» **TASK INPUTS**:
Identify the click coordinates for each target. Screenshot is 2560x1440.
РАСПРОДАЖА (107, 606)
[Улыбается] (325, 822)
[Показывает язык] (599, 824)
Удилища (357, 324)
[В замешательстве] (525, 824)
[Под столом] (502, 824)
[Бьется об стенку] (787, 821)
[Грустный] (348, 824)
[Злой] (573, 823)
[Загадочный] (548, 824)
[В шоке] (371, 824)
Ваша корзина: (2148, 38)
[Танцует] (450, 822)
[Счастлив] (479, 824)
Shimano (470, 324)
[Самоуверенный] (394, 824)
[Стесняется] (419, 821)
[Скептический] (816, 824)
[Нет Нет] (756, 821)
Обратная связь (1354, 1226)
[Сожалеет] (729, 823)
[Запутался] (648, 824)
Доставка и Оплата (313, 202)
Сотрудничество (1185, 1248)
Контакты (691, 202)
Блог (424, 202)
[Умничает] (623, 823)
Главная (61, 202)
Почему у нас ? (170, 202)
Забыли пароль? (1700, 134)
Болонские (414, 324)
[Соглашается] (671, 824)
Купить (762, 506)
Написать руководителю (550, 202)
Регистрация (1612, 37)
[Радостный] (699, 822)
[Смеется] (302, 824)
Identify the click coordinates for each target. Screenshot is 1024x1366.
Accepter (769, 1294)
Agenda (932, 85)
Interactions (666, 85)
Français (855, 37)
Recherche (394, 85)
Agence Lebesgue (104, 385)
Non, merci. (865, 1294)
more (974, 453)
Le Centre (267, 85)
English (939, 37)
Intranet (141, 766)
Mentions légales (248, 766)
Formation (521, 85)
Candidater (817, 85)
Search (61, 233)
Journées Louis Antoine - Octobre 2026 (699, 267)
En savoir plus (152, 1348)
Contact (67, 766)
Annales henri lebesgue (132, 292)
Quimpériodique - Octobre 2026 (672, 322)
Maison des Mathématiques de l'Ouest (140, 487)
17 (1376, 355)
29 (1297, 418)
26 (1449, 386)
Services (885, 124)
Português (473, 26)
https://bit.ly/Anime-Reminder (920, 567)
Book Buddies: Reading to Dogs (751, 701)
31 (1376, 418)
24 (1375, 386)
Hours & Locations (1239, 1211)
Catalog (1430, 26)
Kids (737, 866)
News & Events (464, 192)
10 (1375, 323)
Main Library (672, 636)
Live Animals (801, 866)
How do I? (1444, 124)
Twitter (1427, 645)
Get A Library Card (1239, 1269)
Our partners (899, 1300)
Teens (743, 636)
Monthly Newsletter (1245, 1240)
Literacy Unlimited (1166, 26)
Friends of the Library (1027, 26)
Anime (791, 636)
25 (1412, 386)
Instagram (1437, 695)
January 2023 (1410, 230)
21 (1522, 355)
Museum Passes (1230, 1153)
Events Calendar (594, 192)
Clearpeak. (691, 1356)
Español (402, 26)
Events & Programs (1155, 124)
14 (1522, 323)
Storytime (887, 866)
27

» **EXERCISE BRIEF**: When you reach the line containing "[Под столом] (502, 824)" in the data above, start copying exactly, and stop after the line containing "Сотрудничество (1185, 1248)".

» **RESULT FOR THIS EXERCISE**:
[Под столом] (502, 824)
[Бьется об стенку] (787, 821)
[Грустный] (348, 824)
[Злой] (573, 823)
[Загадочный] (548, 824)
[В шоке] (371, 824)
Ваша корзина: (2148, 38)
[Танцует] (450, 822)
[Счастлив] (479, 824)
Shimano (470, 324)
[Самоуверенный] (394, 824)
[Стесняется] (419, 821)
[Скептический] (816, 824)
[Нет Нет] (756, 821)
Обратная связь (1354, 1226)
[Сожалеет] (729, 823)
[Запутался] (648, 824)
Доставка и Оплата (313, 202)
Сотрудничество (1185, 1248)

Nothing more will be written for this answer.